The story of a compulsive gambler (we hardly see the obsession with gambling), Aashayein is a confused hotchpotch of many messages, none of them hard enough to hit you. Our protagonist Rahul Sharma (John), a wannabe Indiana Jones, is diagnosed with lung cancer, packs his belongings, and moves to a hospice for the terminally ill. His lover Nafisa (Sehgal) promises to stay by his side, but Rahul refuses any pity, even treatment (leaving us wondering why).
At the hospice, he meets the lively 17-year-old cancer patient Padma (Nair), who develops a certain fondness for Rahul. Other inmates include the elderly Uncle Parthasarthi (Girish Karnad), who cannot speak without an aid; former high-class prostitute Madhu (Farida Jalal), who is HIV-positive, and mystery man, sorry, boy, Govinda (Chitale), who supposedly has magical powers.

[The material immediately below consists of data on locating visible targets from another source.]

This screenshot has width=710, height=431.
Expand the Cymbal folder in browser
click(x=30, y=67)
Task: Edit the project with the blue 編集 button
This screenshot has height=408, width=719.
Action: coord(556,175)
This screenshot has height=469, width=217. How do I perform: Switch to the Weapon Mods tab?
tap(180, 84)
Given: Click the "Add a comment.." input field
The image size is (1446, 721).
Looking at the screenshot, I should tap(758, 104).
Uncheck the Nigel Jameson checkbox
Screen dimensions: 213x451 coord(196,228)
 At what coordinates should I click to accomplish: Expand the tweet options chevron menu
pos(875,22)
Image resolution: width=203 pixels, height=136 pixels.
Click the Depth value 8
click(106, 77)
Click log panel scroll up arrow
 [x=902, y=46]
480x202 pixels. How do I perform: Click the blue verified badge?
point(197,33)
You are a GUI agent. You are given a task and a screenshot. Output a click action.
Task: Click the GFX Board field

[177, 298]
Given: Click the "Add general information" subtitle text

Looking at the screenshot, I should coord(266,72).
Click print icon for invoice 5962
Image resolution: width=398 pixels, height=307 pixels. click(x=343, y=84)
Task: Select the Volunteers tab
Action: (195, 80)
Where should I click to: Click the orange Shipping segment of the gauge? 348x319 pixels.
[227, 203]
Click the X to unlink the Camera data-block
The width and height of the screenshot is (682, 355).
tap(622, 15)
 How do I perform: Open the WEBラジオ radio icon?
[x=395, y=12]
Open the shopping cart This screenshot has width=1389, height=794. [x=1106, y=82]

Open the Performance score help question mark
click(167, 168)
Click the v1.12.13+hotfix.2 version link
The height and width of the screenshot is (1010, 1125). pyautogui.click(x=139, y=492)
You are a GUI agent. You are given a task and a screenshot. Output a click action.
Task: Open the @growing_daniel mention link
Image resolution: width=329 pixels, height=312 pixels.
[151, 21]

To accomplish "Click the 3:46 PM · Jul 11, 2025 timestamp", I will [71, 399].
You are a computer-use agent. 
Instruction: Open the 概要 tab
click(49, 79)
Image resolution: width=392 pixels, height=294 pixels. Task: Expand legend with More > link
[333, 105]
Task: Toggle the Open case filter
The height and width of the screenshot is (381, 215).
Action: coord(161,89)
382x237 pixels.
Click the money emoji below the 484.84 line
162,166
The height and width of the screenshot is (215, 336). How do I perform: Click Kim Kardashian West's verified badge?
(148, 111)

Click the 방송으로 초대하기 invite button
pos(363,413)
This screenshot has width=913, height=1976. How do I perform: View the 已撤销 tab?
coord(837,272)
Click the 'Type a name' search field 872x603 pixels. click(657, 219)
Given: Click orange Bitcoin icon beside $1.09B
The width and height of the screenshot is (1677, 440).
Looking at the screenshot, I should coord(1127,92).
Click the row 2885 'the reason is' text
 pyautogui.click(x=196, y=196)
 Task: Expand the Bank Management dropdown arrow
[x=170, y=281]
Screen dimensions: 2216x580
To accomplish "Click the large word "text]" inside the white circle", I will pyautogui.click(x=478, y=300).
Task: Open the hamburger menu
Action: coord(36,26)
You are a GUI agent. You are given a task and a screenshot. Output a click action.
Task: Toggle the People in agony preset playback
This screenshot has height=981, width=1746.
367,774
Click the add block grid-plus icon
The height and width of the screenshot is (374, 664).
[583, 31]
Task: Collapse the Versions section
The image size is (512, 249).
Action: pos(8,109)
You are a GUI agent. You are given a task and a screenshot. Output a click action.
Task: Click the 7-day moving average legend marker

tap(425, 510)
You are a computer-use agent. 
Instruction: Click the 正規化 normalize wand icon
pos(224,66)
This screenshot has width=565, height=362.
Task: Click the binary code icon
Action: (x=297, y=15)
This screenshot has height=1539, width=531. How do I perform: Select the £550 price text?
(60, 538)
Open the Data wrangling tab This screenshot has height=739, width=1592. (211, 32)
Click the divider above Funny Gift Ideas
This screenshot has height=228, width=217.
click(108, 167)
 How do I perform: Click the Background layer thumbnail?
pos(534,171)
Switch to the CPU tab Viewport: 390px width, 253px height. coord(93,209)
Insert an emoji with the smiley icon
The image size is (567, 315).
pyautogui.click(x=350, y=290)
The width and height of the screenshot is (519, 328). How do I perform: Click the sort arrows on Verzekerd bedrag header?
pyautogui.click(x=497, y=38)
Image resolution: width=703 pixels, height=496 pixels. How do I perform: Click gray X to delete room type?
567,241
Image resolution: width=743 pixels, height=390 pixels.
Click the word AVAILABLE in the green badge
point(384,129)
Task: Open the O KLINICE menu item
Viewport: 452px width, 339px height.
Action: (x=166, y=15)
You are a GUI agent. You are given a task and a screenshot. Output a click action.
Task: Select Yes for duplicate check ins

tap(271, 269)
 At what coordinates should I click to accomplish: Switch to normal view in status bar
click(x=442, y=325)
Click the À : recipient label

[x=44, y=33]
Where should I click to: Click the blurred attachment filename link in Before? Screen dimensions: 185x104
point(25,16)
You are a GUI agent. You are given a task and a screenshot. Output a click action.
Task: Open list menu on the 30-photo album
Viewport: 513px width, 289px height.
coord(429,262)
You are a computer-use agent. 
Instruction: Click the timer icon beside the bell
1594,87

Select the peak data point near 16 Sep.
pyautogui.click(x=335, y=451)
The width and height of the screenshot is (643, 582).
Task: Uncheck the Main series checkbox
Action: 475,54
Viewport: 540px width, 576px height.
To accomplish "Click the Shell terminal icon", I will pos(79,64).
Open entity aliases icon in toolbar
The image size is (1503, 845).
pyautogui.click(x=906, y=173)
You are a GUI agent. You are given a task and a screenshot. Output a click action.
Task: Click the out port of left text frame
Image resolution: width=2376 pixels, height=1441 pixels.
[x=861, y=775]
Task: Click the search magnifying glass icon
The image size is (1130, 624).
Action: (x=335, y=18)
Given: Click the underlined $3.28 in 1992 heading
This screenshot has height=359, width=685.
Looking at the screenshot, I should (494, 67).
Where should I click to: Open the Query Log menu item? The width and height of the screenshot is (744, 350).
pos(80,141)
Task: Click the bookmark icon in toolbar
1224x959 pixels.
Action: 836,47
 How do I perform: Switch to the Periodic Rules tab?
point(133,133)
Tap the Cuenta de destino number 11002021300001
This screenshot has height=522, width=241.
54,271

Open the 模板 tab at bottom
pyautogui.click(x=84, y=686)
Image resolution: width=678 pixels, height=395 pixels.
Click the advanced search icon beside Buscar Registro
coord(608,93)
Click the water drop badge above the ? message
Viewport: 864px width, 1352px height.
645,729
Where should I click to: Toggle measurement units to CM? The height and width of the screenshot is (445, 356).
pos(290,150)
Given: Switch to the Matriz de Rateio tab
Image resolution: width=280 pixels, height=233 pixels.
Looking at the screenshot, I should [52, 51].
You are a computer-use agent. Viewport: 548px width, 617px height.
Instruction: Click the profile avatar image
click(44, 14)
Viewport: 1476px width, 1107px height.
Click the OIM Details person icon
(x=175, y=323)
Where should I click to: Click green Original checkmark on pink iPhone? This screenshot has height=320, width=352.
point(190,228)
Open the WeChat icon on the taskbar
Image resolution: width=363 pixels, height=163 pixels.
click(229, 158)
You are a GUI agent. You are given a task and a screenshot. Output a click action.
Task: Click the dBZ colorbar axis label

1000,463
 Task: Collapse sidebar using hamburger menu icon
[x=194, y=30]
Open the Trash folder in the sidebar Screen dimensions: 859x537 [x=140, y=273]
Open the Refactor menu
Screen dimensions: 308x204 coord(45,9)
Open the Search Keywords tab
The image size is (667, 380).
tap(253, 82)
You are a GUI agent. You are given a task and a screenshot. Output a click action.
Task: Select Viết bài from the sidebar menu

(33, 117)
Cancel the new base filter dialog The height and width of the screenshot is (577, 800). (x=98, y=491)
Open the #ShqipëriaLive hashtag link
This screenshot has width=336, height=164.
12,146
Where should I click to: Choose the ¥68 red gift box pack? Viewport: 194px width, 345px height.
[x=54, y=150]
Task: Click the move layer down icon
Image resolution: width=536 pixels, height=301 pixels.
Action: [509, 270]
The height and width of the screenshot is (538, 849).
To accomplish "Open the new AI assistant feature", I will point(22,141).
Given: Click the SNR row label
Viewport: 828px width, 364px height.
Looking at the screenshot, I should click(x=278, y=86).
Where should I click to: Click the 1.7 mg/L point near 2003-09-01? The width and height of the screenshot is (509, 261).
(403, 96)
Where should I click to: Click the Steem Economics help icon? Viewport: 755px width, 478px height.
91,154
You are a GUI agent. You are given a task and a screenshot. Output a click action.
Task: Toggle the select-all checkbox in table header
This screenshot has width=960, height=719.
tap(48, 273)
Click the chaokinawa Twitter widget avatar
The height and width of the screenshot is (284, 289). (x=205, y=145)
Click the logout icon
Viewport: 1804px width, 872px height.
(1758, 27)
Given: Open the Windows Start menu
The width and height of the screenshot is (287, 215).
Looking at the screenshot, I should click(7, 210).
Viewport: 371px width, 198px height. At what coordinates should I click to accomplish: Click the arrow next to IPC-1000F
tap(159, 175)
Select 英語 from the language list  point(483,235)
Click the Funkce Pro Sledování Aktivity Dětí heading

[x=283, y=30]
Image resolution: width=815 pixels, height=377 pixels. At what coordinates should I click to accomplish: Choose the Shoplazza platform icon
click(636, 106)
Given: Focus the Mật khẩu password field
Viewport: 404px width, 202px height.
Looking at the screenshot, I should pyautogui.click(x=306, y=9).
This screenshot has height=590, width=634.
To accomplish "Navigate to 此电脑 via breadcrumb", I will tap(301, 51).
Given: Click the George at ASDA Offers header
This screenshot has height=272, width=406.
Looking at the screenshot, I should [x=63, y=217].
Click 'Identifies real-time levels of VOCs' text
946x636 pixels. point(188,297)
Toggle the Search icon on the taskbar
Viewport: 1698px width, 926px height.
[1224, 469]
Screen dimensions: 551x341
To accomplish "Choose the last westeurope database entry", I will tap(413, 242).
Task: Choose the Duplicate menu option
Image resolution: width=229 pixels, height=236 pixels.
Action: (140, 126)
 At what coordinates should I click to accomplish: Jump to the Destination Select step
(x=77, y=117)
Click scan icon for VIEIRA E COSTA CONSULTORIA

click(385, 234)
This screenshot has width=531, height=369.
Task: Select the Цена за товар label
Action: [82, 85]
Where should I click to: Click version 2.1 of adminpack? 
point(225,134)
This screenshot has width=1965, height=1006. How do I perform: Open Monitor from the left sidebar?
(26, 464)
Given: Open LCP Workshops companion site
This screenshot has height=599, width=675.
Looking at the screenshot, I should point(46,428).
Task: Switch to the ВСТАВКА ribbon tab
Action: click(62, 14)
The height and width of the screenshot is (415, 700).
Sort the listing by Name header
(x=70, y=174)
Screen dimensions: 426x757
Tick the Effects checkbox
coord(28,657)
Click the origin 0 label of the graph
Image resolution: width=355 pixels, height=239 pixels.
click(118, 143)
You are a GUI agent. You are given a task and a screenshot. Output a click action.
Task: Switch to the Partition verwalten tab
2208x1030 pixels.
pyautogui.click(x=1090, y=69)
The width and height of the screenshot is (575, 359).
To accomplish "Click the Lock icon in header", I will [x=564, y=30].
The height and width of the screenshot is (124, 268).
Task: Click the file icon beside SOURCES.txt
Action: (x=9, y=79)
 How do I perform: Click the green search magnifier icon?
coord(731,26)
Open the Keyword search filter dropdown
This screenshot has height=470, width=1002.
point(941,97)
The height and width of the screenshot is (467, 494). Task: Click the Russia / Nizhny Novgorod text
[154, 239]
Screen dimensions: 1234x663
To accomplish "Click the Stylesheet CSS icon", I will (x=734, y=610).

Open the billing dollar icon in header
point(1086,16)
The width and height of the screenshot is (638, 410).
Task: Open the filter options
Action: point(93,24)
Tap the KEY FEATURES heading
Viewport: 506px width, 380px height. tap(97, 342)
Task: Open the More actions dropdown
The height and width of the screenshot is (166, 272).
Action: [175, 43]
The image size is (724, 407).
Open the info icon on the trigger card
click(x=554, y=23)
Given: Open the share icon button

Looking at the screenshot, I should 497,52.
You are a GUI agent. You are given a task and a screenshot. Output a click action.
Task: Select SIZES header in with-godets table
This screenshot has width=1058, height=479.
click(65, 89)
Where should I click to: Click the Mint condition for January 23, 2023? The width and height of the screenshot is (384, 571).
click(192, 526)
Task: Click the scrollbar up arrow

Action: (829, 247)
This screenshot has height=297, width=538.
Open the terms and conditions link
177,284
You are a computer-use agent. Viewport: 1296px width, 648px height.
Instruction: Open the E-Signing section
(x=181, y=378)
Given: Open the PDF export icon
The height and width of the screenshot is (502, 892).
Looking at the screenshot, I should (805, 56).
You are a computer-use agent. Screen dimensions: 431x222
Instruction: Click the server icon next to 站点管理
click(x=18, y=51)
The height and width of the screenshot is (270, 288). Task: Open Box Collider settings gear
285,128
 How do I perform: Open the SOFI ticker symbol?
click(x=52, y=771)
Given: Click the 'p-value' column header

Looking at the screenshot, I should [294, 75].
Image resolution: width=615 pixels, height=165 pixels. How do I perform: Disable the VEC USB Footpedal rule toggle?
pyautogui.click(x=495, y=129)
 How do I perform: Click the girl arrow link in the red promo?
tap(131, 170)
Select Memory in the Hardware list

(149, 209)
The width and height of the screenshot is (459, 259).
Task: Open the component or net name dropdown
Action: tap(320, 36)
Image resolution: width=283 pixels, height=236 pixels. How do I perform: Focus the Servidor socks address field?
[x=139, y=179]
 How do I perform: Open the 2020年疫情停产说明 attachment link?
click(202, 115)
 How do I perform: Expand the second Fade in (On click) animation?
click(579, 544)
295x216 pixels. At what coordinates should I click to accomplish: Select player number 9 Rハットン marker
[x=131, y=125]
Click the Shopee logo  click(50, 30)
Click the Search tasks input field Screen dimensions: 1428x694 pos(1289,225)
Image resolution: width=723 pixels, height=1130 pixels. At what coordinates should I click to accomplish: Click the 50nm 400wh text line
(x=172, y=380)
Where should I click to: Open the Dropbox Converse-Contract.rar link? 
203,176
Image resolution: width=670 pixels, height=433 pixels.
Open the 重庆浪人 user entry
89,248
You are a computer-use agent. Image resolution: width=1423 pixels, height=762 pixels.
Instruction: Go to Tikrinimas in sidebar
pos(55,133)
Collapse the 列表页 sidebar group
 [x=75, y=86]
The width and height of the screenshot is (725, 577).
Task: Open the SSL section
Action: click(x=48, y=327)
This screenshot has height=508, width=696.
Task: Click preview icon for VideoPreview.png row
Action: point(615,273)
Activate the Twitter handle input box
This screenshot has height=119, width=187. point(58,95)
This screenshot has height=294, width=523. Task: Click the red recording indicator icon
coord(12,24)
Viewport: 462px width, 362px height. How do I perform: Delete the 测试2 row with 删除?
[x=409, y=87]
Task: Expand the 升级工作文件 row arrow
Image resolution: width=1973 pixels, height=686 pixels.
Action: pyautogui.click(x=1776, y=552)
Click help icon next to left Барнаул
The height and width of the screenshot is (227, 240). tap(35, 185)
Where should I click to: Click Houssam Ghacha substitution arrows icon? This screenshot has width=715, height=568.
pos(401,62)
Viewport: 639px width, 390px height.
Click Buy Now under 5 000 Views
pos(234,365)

Just before the intermission, you are left confused if chain smoker Rahul has really been healed by Govinda’s spiritual powers or if the sudden changes in him are the result of the rapidly spreading cancer.
In the second half, the film moves painfully slowly, becoming more and more incomprehensible by the minute, leaving you wondering what is going on. It appears to be devoid of any script and looks as if the director had so much footage that he used every bit of it in the vain asha that some of it will make sense.
You do see John's ability when you manage to look away from the hunk’s dimples. In the first half he is but an extension of his real-life persona, but the second half sees him transformed into an actor. Towards the end, however, you start doubting his acting skills once again.
Sehgal is believable and plays her part well; no over-the-top acting here. The others, Karnad, Jalal and Chitale, are decent, though Jalal does not show any of the signs of suffering of a real HIV-positive patient. She looks like she has stepped straight out of some saas-bahu serial, with only the heavy jewellery missing.
The best part of the film is Nair, whose quirky ways are likeable. Last seen in Chak De! India, Nair does a fantastic job as the cancer patient estranged from her parents.
Aashayein, whose release was delayed by almost two years, is so hopeless that you wish it had remained in the cans forever. The jarring music is unable to do anything to save the film.
If Aashayein is director Kukunoor’s idea of magic realism, he may need a reality check. Aashayein is grave disappointment after the filmmaker's critically acclaimed Iqbal and Dor.